Radiographic Signs in Chest Imaging - Clot & Infarct Clues

  • Hampton Hump:

    • Appearance: Peripheral wedge-shaped opacity, pleural-based, apex towards hilum.
    • Pathophysiology: Pulmonary infarction due to Pulmonary Embolism (PE).
  • Westermark Sign:

    • Appearance: Regional oligemia (↓ vascular markings) distal to embolus.
    • Pathophysiology: Pulmonary Embolism (PE) causing ↓ blood flow.

    ⭐ Westermark sign, representing regional oligemia distal to a pulmonary embolus, is a specific but insensitive sign of PE.

  • Fleischner Sign (Knuckle Sign):

    • Appearance: Prominent/distended central pulmonary artery, proximal to embolus.
    • Pathophysiology: Large PE; pulmonary hypertension.
  • Palla's Sign:

    • Appearance: Enlarged ("sausage-shaped") right descending pulmonary artery.
    • Pathophysiology: Large embolus in right descending pulmonary artery (PE).

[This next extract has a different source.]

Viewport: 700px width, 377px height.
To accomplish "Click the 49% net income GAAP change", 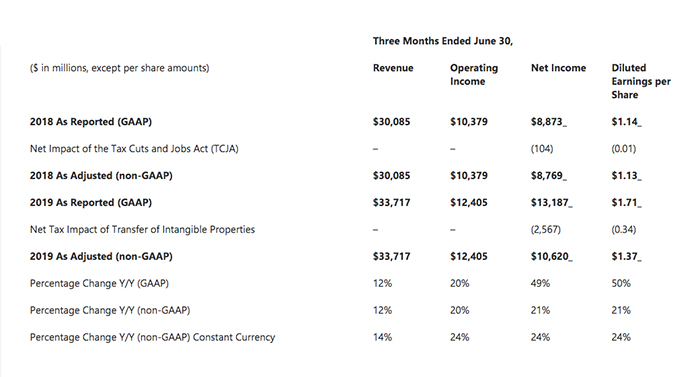I will click(x=540, y=283).
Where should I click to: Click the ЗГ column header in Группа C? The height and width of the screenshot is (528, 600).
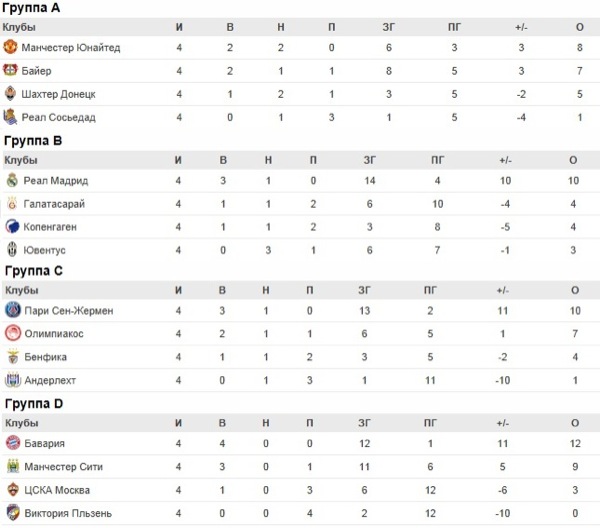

Radiographic Signs in Chest Imaging - Cavity Chronicles

  • Water Lily Sign (Sign of the Camalote):
    • Appearance: Detached endocyst membranes floating within a hydatid cyst.
    • Cause: Ruptured pulmonary hydatid cyst (Echinococcus granulosus).

    ⭐ The Water Lily sign, representing detached endocyst membranes floating in a hydatid cyst, is pathognomonic for a ruptured pulmonary hydatid cyst.

  • Monod Sign:
    • Appearance: Air surrounding a mobile fungal ball (mycetoma) within a pre-existing cavity.
    • Cause: Aspergilloma (Aspergillus).
  • Air Crescent Sign:
    • Appearance: Crescent of air in nodule periphery, separating wall from necrotic core.
    • Cause: Invasive aspergillosis (angioinvasion), TB.
  • Comet Tail Sign (Rounded Atelectasis):
    • Appearance: Curved vessels & bronchi converging towards a peripheral rounded opacity.
    • Cause: Asbestos-related pleural disease. Water Lily and Monod Air Crescent Signs

High‑Yield Points - ⚡ Biggest Takeaways

  • Silhouette sign: Loss of border indicates lesion is contiguous with the structure.
  • Air bronchograms: Visible bronchi within consolidation, confirms intrapulmonary location.
  • Golden S sign: S-shape on frontal CXR suggests RUL collapse with a central mass.
  • Hampton"s hump: Pleural-based wedge opacity, points to pulmonary infarction in PE.
  • Deep sulcus sign: Increased lucency of costophrenic angle in supine pneumothorax.
  • Continuous diaphragm sign: Air outlining diaphragm, indicates pneumomediastinum or pneumopericardium.
  • Bat wing/Butterfly pattern: Bilateral perihilar opacities, classic for pulmonary edema.